One of the basic tenets of Neurodynamic Couples Therapy is that human neurobiological programming surrounding mating is pointed toward the goal of metabolizing emotions that have been locked in our brains since childhood. We believe that this is a new, more scientifically informed way of viewing the old idea of repetition compulsion–not as a destructive process to be avoided, but as a constructive process that is nature’s way of offering the best opportunity possible to heal past wounds, losses, and traumas.
The first step to metabolizing an emotion is to experience it in real time–not just talk about it; actually feel it as if it were happening now. Early emotions that are stored mostly in our right brains are not available to conscious processing. Here’s where the necessity of a close, intimate relationship comes in. Potential partners will ONLY be attracted to another who sparks these old feelings from childhood mostly out of conscious awareness. This is a critical element of the “chemistry” that we associate with falling in love. As all couples therapists have seen, marital partners are the perfect candidates for creating the reliving of childhood emotions that are stored in the nonconscious portion of their brains. They are already doing this spontaneously, repeatedly, and usually dramatically by the time they reach our offices, so very little prompting from the therapist is necessary to facilitate the re-experiencing of childhood feelings in both partners.
The skill of the therapist comes into action around intervening when the old feelings are present in order to facilitate the next two steps in metabolizing emotions–labeling the feelings with words and redirecting them toward important figures in both partners’ pasts. Most of the previous posts have addressed the many ways the therapist must work to maintain safety in the treatment at this point, because a sense of danger in both partners almost always accompanies the re-experiencing of childhood feelings. As stated previously, partners will usually insist that it is the other person who is creating their disturbing feelings and that the issue is really only in the present. The skillful therapist will successfully balance between assuring that both partners’ feelings are validated, while encouraging exploration into their true origin in the past instead of getting sidetracked into seeking a resolution to a current problem.

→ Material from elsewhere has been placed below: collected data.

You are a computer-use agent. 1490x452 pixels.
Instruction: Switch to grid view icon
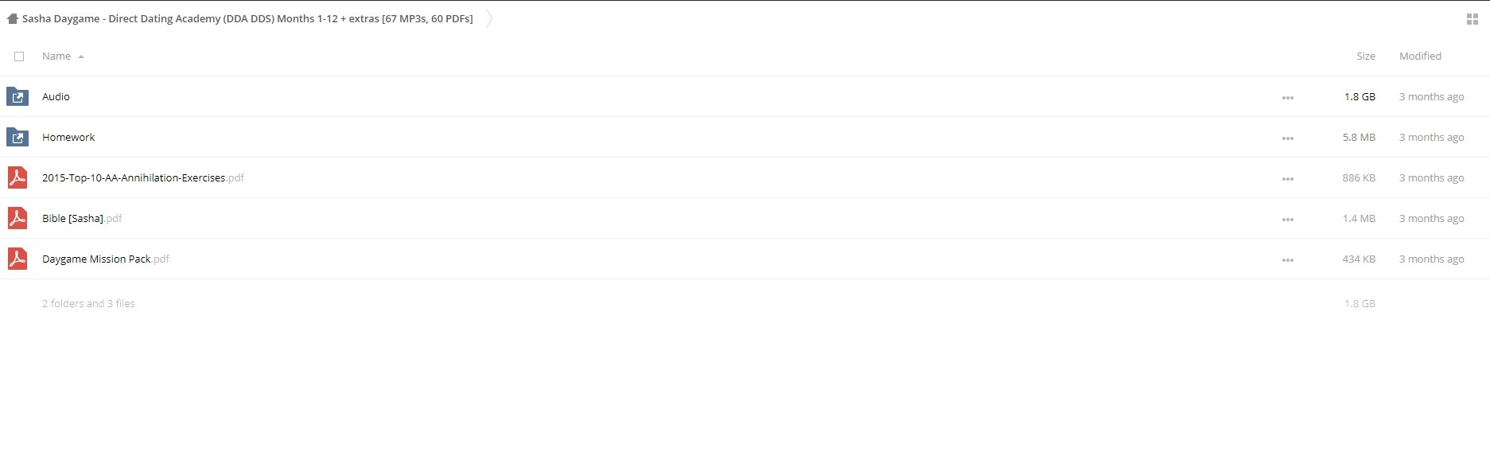click(x=1472, y=19)
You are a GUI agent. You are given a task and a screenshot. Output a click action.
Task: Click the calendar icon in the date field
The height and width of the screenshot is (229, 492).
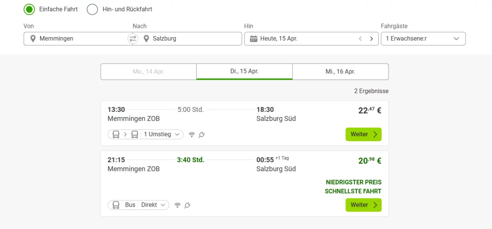[254, 39]
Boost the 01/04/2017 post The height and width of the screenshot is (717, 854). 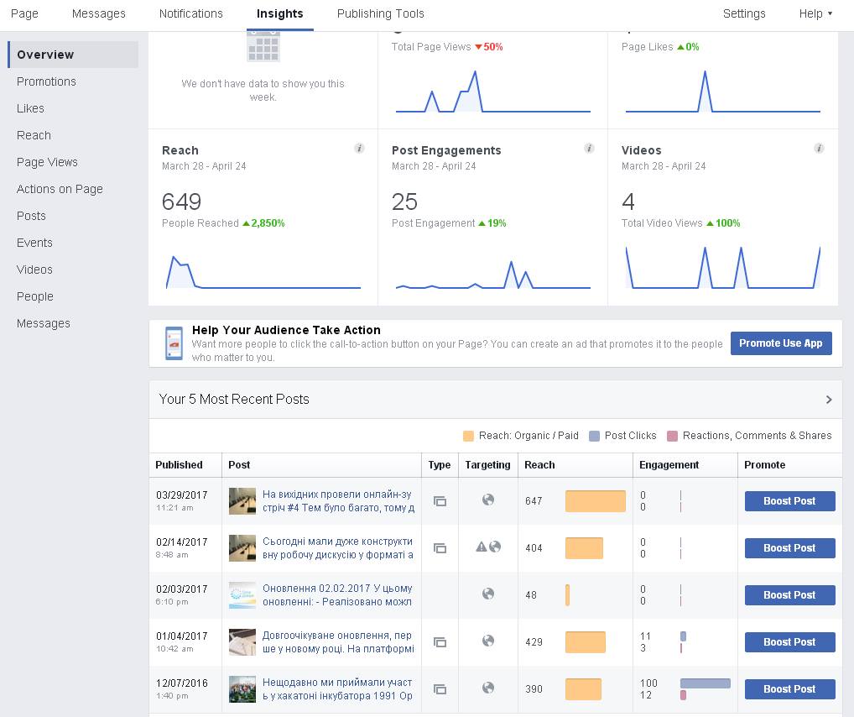point(789,642)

It must be continually reinforced to the couple that this painful process in which their brains have naturally engaged is helpful and productive. The final step toward metabolizing an emotion can be fostered by questions from the therapist such as, “What’s it been like to feel this way?”; “When was the first time you recall having this feeling?”; or “Could you tell us more about this [anger, sadness, disappointment, etc.]?” This facilitates a jointly experienced empathy and an in-depth understanding that finishes the metabolizing of the emotion, releases it from the nonconscious right brain, and frees the energy that has been being consumed by holding on to the unmetabolized emotion.